Staged intimately in a reflective bathroom, with audience on four sides, we are immediately thrust into the mind of Julius (Nick Hayes), an ex-dancer who replays a fateful Monday evening when his husband, Connor (Matthew Stathers), goes out to meet a friend, also a regular hook-up. We witness flashbacks to various points in their relationship, and as the play progresses, it becomes evident that Julius is experiencing a mental decline due to events from that unfortunate night.


Although the focus is on Julius’ internal journey, queerness remains the central theme. The couple’s backstories emphasise their struggles as gay men: bullying in their youth, contending with their campness, body image issues, and jealousy from their open relationship.
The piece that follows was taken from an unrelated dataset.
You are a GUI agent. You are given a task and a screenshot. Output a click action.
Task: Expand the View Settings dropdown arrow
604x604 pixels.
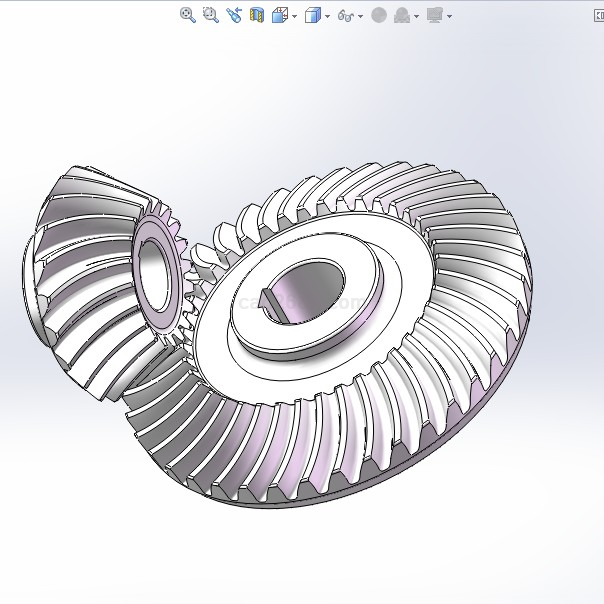coord(449,16)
While using familiar gay tropes is not inherently problematic, the lack of nuance or intrigue renders the characters somewhat flat and the overall narrative feeling undeveloped.


There are tender moments and some decent jokes for added texture, but it is the compelling performances by Hayes and Stathers that make the production work. They showcase immense chemistry, even when handling hackneyed dialogue. Hayes brings rawness and sincerity to the role, seamlessly shifting between bright-eyed in the flashbacks, and frenetic and sceptical as he descends into manic psychosis. As the more grounded Connor, Stather skillfully embodies the various versions of Julius’ subverted perceptions of him.


Indeed, the play works best when viewed like performance art. The set resembles an installation with its reflective surfaces, atmospheric lighting and piercing soundscape. Certain moments feel like you are observing a Punchdrunk production, particularly during Hayes’ movement sequences, in which he expresses his inner turmoil (choreographed by Dianté Lodge). Although the piece does not quite achieve suspense – the reveals are fairly predictable – the constant intensity and hypnotic visuals maintain our engagement with Julius until the end.


Ultimately, it is a powerful show, moving briskly through its 75 minutes, prompting contemplation of your own sense of reality and memories. However, for a piece that employs queer themes and a psychological journey, it is a missed opportunity. Had these elements come together more thoughtfully, with more focus and clearer intentions, Remembrance Monday could go beyond being a quick romp through a common tragic gay narrative to offering a truly lingering and enlightening experience.